In Korean home kitchens, gaji jorim is a comfort food classic. While traditionally made with gochujang, this version brings the same flavor magic with a DIY twist. The beauty of this dish lies in the eggplant’s ability to soak up sauce, turning every bite into a burst of flavor. Making a homemade chili paste democratizes access to this dish for anyone, anywhere.


A rustic ceramic bowl filled with thick, deep red chili paste with a glossy finish. The surface glistens under light, showcasing the sticky texture. A small wooden spoon is resting beside the bowl, coated in the vibrant paste. In the background, hints of garlic, chili flakes, and soy sauce bottles suggest the ingredients used.

Easy Gochujang Substitute (Non-Fermented)

Use this when you don’t have access to authentic Korean ingredients.

Ingredients:

  • 2 tablespoons chili powder (preferably mild to medium, like paprika or cayenne for heat)

  • 1 tablespoon tomato paste (adds umami and depth)

  • 1 tablespoon soy sauce (or tamari for gluten-free)

  • 1 tablespoon honey or brown sugar (for sweetness)

  • 1 teaspoon rice vinegar or apple cider vinegar (adds tang)

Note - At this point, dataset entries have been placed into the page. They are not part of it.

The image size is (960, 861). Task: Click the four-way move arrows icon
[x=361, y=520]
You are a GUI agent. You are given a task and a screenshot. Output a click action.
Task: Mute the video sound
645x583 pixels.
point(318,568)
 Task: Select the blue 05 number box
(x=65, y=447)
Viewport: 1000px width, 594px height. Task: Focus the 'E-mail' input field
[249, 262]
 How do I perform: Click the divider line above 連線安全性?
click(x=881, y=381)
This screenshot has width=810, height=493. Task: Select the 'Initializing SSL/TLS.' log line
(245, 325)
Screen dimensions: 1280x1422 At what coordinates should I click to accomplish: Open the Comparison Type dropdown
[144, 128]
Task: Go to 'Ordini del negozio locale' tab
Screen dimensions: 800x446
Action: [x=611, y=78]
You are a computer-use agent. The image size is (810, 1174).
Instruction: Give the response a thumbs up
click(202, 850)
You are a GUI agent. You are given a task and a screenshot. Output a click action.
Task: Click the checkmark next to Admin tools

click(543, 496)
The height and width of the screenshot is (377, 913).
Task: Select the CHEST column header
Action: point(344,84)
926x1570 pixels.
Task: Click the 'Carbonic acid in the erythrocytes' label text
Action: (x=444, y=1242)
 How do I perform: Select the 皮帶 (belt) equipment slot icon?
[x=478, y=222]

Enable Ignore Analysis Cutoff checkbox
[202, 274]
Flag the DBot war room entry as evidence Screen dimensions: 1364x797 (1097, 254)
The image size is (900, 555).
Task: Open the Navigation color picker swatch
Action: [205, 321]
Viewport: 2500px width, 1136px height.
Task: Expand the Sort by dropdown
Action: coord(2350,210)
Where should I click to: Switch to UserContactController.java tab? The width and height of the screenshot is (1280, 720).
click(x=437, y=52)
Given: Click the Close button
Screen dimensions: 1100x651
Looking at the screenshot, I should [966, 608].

  • 1/2 teaspoon sesame oil (for nuttiness)

  • Optional: pinch of garlic powder or miso paste (for extra umami)


Instructions:

  1. Mix all ingredients in a small bowl until smooth.

  2. Taste and adjust: Add more honey for sweetness, chili for heat, or soy sauce for salt.

  3. Store in the fridge in an airtight container for up to 1 week.


Tips:

  • For a more authentic texture, add a teaspoon of cornstarch mixed with a little water and heat the paste gently to thicken.

  • If you have red miso or fermented soybean paste, adding 1/2 teaspoon can bring the mixture closer to traditional gochujang's fermented flavor.


Image Description:
Sliced eggplants, glistening in a fiery red glaze, are nestled in a shallow ceramic bowl. The sauce clings to the soft, tender eggplant pieces, creating a glossy, slightly sticky appearance. Garnished with finely chopped green onions and a sprinkle of sesame seeds, the dish radiates warmth and spice. A side of steamed white rice and stainless steel chopsticks complete the vibrant, home-cooked Korean-inspired setting.